While Iroquois may be noticeable, the Faux Hawk can be attenuated for every day situations. And though there are a variety of hawks, from faux hawk fade to short, long, or chaotic, styling your hair is much easier than you think.
To style a False Hawk, simply apply the product all over your hair and then brush everything up and toward the center of the head. Unlike a mohawk, you do not need to stick every hair in the middle – a little bit of texture and messiness can do much to highlight that trendy look.
The Buzz Cut is the ultimate short haircut for those who want a simple, low-maintenance look. While you can choose to go with a high and tight fade where the hair on the top is hummed very short and the sides are faded, most men choose a guard size for a length around the head.
If this is your preferred cut, then you may be able to cut your own hair at home with a good pair of hair clippers, though others may want to visit the barber to make sure they get a consistent cut. Easy to get and yet stylish, if you have the right head shape for it, the Buzz Cut remains a barbershop favorite.
The crew cut is popular because it is generally flattering. Also known as an Ivy League haircut because preppy guys from Harvard, Princeton and Yale love it, all men can wear this cut no matter what bone structure or face shape they have. With short backs and sides and a few inches of length at the top, the crew-cut hairstyle is perfect for those who do not want to look at a lot of hair, but still have the option of a side swept fringe or short side piece. 19659002]

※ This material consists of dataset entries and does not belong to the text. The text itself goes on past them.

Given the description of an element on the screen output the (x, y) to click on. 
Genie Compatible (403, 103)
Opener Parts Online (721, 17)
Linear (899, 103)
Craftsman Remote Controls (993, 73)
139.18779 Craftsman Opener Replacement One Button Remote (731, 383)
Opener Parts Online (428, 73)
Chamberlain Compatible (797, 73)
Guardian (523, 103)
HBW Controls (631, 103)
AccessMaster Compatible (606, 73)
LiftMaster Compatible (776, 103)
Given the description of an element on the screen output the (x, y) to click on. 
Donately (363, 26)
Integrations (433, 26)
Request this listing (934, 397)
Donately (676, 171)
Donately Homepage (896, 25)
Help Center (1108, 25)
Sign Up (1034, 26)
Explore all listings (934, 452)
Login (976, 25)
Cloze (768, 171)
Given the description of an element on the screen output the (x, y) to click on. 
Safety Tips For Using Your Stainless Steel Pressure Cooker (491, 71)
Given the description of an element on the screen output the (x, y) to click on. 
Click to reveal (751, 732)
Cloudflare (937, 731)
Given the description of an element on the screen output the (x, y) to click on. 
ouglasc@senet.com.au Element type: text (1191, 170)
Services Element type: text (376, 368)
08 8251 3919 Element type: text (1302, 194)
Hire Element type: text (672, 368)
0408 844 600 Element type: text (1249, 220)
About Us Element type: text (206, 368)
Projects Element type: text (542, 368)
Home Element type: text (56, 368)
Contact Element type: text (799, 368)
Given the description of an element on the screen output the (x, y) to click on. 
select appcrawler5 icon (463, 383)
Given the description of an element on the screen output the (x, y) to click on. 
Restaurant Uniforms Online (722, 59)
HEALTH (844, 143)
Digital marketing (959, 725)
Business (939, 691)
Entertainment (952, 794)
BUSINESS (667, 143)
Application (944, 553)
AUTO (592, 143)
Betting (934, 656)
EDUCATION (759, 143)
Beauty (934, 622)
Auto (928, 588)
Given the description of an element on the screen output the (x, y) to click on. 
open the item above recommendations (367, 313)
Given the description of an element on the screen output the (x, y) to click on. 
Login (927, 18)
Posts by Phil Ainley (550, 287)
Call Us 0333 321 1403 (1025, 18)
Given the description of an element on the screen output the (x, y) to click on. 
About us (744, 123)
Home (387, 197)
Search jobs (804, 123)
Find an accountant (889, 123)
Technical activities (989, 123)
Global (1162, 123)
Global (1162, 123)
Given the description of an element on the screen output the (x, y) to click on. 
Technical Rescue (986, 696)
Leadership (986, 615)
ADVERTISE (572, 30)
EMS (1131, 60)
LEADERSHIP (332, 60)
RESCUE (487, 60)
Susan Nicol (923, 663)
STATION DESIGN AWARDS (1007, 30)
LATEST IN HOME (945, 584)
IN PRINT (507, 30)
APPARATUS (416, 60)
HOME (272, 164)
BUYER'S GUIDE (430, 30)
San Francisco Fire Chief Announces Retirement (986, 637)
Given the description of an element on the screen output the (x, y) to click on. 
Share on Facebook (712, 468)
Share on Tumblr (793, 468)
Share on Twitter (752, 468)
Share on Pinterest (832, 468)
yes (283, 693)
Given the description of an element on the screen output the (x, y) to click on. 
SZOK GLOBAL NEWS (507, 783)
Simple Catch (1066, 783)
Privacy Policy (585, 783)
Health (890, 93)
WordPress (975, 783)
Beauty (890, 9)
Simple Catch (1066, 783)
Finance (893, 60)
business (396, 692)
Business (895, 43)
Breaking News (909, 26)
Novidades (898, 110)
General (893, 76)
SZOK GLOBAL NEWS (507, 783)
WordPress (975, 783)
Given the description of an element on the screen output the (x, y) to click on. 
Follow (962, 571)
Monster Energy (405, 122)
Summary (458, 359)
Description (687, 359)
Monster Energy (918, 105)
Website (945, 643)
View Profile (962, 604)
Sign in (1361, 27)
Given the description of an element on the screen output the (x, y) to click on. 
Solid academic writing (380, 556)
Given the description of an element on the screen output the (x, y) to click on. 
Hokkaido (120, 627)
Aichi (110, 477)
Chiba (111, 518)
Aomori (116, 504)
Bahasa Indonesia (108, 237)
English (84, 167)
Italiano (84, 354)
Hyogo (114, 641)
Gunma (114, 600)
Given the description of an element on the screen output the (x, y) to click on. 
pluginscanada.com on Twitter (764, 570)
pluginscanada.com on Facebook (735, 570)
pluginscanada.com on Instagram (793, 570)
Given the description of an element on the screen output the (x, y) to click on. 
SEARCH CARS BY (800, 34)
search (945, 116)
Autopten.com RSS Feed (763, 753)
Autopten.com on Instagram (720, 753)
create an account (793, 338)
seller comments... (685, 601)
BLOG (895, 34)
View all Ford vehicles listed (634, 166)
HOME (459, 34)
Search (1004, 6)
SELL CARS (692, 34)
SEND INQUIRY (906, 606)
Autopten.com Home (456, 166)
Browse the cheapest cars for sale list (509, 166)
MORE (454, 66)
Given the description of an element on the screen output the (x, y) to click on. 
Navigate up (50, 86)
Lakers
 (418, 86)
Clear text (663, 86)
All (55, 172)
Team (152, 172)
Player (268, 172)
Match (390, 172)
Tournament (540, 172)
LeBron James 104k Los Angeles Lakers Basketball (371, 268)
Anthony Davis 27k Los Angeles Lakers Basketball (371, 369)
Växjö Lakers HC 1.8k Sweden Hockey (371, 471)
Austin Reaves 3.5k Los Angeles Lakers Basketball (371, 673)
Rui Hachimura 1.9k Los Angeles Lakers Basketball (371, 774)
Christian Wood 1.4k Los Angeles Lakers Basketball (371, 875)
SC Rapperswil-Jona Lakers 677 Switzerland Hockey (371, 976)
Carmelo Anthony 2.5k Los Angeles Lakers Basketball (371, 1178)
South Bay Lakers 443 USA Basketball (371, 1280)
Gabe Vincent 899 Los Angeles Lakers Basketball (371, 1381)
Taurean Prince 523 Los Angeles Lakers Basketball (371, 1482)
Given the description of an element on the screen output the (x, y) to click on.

The question of a crewcut is simple. Tell your hairdresser that you want one, as you want the sides to fade and the length stays up, and he’ll take care of the rest. If you want to be able to sweep your hair forward, ask your barber to leave a little more length in the edge. Request a high crossfade for extra contrast; otherwise a slight fading is more conventional.
The crew cut is similar to the structured harvest – you can leave it natural and immortal most of the time, or you can use a matte pomade or hair wax for a textured finish. And no matter if you decide to turn it aside, leave it messy, or keep it flat, the crew cut will always look good.
The French crop, also known as structured crop top, looks a lot like the crew cut but with some subtle differences. The main feature of the harvest is the short but defined fringe in the front of your head. This cut is particularly suitable for men with thick hair, as it allows a simple styling.
Like a hairstyle that has risen sharply lately, most hairdressers will know exactly what you want. All you have to describe is how short you want the fringe and hair on top and sides to fade.
A fringe can be added to most haircuts for a trendy twist. Both the French crop and the Caesar haircut include variations of the crew cut with fringes. These styles flatter those who want a short cut, but do not want a tough military look. In addition, fringes look good on a variety of hair types, lengths and textures, including wavy and curly hair.
To get a fringe, tell your barber that he should go out the front of the hair longer than the rest. How long depends on your type of hair and how manageable it is. If you are not sure about a fringe hairstyle, ask your hairdresser and get his opinion.
The side part is a stylish hairstyle, perfect for any occasion. Smart and sophisticated, men can wear side panel tees to the office or to a date without redesigning their look. While the side panel looks exactly like the crest of the untrained eye, there are some understated differences.